### Exercise requirements
How many lines in these records hold the string "Click"? State only that number.

### Input records
....

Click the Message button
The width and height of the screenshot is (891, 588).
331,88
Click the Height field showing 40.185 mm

....

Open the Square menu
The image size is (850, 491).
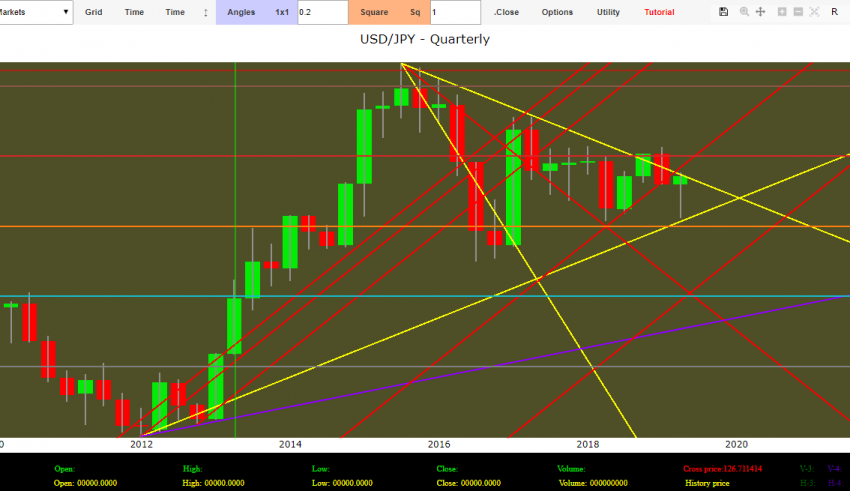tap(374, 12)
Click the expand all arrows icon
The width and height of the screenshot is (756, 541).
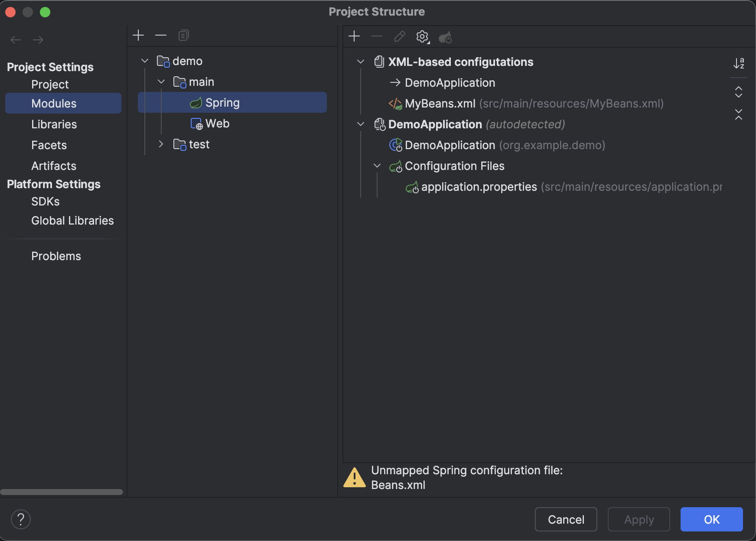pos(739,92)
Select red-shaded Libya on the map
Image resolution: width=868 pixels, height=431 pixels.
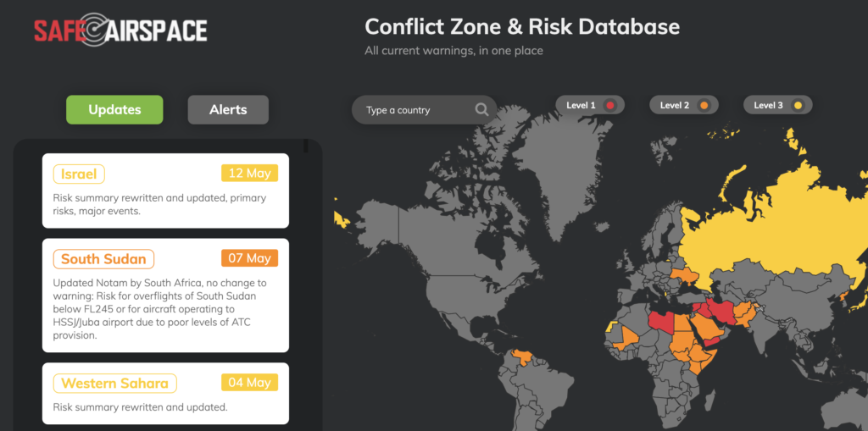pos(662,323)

....

### Solution below
3